However, users may want to store sensitive and non-sensitive information in the
same place. A common example is a database connection: users want to store both
the *username* and the *password* as secrets and reference both from the
connector, so that the entire credential lives in one managed, rotatable,
access-controlled place. The username property is not sensitive, so it cannot
reference a secret today, forcing users to split a single credential across two
management models (a managed secret for the password, a hand-entered literal
for the username).
The proposal touches the following all changes are additive):
* *{{nifi-api}}* - a new enum and a new {{default}} method on the {{Secret}}
interface (extension/public API).
* *NiFi Configuration Files* - one new optional property in
{{{}nifi.properties{}}}.
* *{{nifi-web-api}}* - an additional optional field on the secret-listing DTO
so REST clients (configuration UIs) can identify which secrets are eligible for
non-sensitive properties.
* *Framework internals* ({{{}nifi-framework-components{}}},
{{{}nifi-framework-core{}}}) — populate the classification when adapting a
parameter into a secret, and relax the connector property reference-validation
gate accordingly. These are not public interfaces.

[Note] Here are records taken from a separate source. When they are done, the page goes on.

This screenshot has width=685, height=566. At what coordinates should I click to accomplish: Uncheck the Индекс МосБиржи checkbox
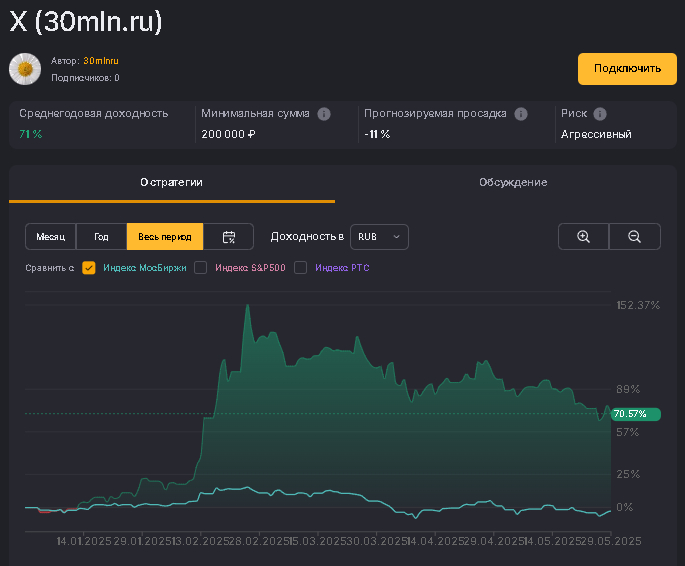coord(89,268)
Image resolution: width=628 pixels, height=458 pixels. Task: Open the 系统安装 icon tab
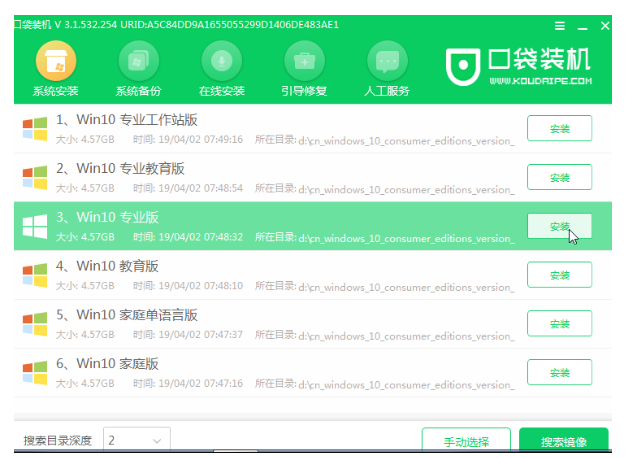pos(56,62)
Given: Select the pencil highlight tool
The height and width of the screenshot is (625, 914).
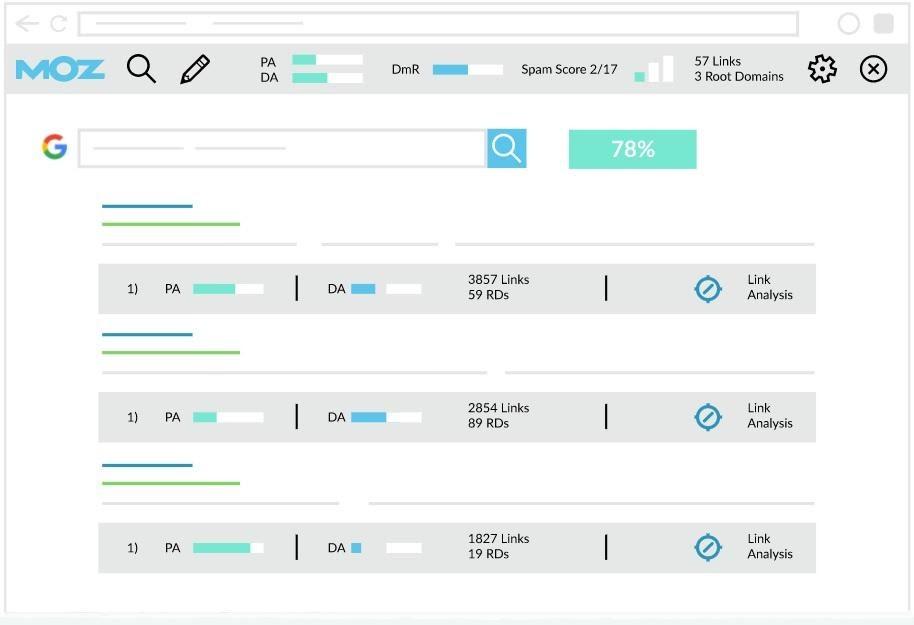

* *Reference implementation* - the AWS Secrets Manager parameter provider,
which already forwards source tags onto the parameters it produces, is used to
demonstrate the feature end-to-end.
The proposal is fully backward compatible and does *not* require a new major
version.
* The new {{Secret}} method is a {{default}} returning the existing-behaviour
value ({{{}RESTRICTED{}}}), so all current {{Secret}} implementations compile
and behave unchanged.
* The new {{nifi.properties}} value has {*}no default{*}. When it is unset,
every secret is {{RESTRICTED}} and behaviour is identical to today. The feature
is strictly opt-in per deployment.
* The validation change only ever {*}permits more{*}: a {{RESTRICTED}} secret
on a non-sensitive property is rejected exactly as today, and a secret
reference on a sensitive property is unaffected. No previously valid
configuration becomes invalid.
* The REST DTO change is an additive optional field.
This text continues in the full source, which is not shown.